[Stored records]
------------------------
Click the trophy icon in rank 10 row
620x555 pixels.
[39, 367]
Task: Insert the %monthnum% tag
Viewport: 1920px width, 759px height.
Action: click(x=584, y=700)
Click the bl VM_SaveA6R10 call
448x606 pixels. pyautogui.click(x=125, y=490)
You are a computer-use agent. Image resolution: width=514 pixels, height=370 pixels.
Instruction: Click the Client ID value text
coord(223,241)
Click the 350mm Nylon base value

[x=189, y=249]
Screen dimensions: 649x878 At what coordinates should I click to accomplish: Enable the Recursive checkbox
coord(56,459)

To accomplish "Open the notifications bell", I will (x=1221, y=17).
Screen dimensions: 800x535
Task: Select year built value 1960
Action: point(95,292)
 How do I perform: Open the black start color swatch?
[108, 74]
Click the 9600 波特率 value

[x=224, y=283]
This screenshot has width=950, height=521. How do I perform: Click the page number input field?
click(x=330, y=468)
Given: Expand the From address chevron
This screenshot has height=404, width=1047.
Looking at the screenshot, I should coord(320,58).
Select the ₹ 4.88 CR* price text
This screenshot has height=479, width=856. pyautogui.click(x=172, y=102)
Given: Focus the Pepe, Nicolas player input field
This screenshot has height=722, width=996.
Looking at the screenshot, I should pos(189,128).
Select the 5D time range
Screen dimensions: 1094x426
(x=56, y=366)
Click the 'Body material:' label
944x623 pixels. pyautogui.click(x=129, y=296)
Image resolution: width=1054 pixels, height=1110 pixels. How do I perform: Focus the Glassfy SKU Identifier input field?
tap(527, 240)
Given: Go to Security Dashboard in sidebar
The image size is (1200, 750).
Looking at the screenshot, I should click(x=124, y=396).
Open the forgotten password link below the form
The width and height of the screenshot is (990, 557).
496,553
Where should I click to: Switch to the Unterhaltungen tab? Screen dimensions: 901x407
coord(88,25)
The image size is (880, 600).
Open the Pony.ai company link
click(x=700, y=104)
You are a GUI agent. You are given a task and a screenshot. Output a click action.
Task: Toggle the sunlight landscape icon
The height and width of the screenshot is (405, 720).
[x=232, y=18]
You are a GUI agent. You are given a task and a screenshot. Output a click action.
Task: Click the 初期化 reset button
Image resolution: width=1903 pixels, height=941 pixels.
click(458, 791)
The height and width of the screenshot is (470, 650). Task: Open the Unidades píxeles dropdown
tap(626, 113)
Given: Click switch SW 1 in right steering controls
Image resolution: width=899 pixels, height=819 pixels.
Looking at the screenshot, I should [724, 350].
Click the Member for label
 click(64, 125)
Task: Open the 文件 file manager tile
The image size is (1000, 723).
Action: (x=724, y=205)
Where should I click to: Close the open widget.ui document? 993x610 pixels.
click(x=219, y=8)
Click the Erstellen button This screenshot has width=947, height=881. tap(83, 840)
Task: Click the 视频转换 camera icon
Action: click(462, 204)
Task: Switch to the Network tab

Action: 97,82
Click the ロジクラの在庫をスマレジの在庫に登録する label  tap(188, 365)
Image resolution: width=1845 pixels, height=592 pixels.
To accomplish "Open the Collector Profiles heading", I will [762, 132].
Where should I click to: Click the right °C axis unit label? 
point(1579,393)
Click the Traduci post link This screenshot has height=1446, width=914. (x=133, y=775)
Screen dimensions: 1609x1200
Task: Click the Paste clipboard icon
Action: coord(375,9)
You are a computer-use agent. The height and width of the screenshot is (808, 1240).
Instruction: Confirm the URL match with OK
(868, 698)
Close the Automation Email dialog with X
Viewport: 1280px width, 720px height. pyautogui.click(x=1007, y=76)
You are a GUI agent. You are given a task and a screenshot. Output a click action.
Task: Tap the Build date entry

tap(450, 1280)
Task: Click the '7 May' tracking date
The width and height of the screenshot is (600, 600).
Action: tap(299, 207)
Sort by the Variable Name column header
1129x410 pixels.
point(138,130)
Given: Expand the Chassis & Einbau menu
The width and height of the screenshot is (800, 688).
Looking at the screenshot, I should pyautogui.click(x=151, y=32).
------------------------
### ABOUT THIS TASK
What is needed is the number of lines above that include the string "computer", and nothing else.

### RESPONSE TO THE TASK
2